Il Grecante 2015 di Arnaldo Caprai unico vino umbro nella Top 100 di Wine Spectator

La cantina Arnaldo Caprai non smette di collezionare importanti traguardi e lancia Montefalco e l’Umbra verso un futuro sempre più affermato. Dopo un annata davvero eccezionale, ricca di premi e soddisfazioni, ora arriva l’ennesimo riconoscimento a livello mondiale. Merito del Colli Martani Grechetto Doc Grecante 2015, un bianco autoctono dell’Umbria, che, incoronato da “Wine Spectator”, la “Bibbia” enoica mondiale, entra a far parte della celeberrima “Top 100” dei migliori vini al mondo. Unico vino made in Umbria, il Grecante firmato Caprai è tra i 18 vini portabandiera dell’Italia premiati dall’influente rivista Usa, tra i soli due bianchi tricolore in classifica. 100% Grechetto, prodotto in 130.000 bottiglie su 10 ettari (su 136 totali), con un potenziale di affinamento fino a 5 anni – “da stappare da qui al 2020”, suggerisce il magazine – il Grecante di Caprai è il simbolo dell’“altra faccia” bianchista dell’Umbria, accanto alla produzione di grandi rossi, e che non fa altro, come il celebre Sagrantino, che ripercorrere il sentiero storico della produzione enologica del territorio, e, per questo, tra i most exciting wines per “Wine Spectator”, che lo ha inserito in una “Top 100” (alla posizione n. 88 e con un punteggio di 90/100) sempre più aperta al “pluralismo”, con la presenza di Paesi e territori emergenti, a conferma di una tendenza inaugurata ormai da qualche anno. «Per ogni cantina avere un vino tra i migliori al mondo è un risultato straordinario – sottolinea Marco Caprai, alla guida della cantina – ma questo è soprattutto il riconoscimento della grande vocazione alla viticoltura di un territorio, tradizionalmente legato alla produzione di rossi, attraverso un vitigno autoctono locale.
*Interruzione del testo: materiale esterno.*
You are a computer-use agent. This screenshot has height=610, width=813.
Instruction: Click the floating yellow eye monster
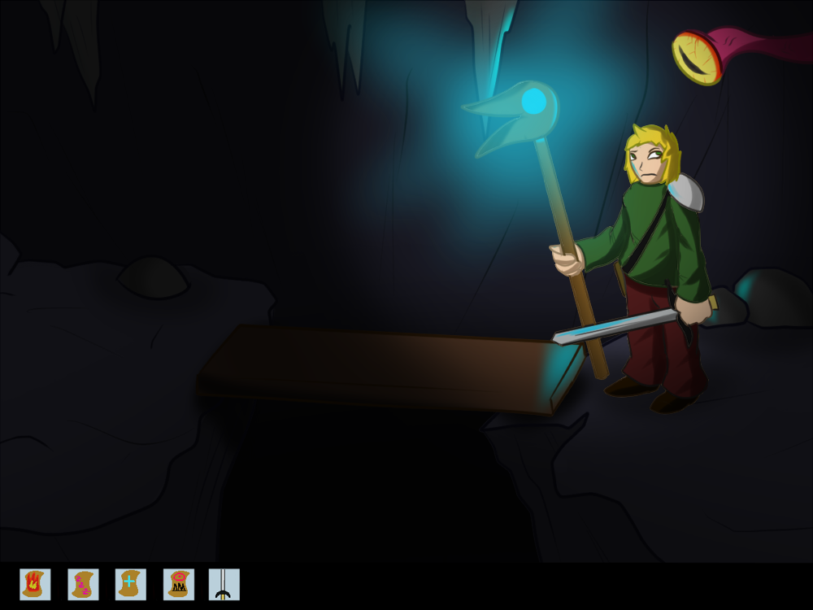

Valorizzazione del territorio, rispetto della sua biodiversità e tecniche produttive sono alla base di un’impresa che ha portato ad un risultato così prestigioso, che premia questo vino sul mercato più competitivo e importante per il vino italiano. Il Grecante è un vino di territorio, veicolo di turismo: mi auguro che il suo riconoscimento da parte della critica sia uno stimolo per i turisti americani per superare la paura del terremoto e tornare nelle “verde” Umbria».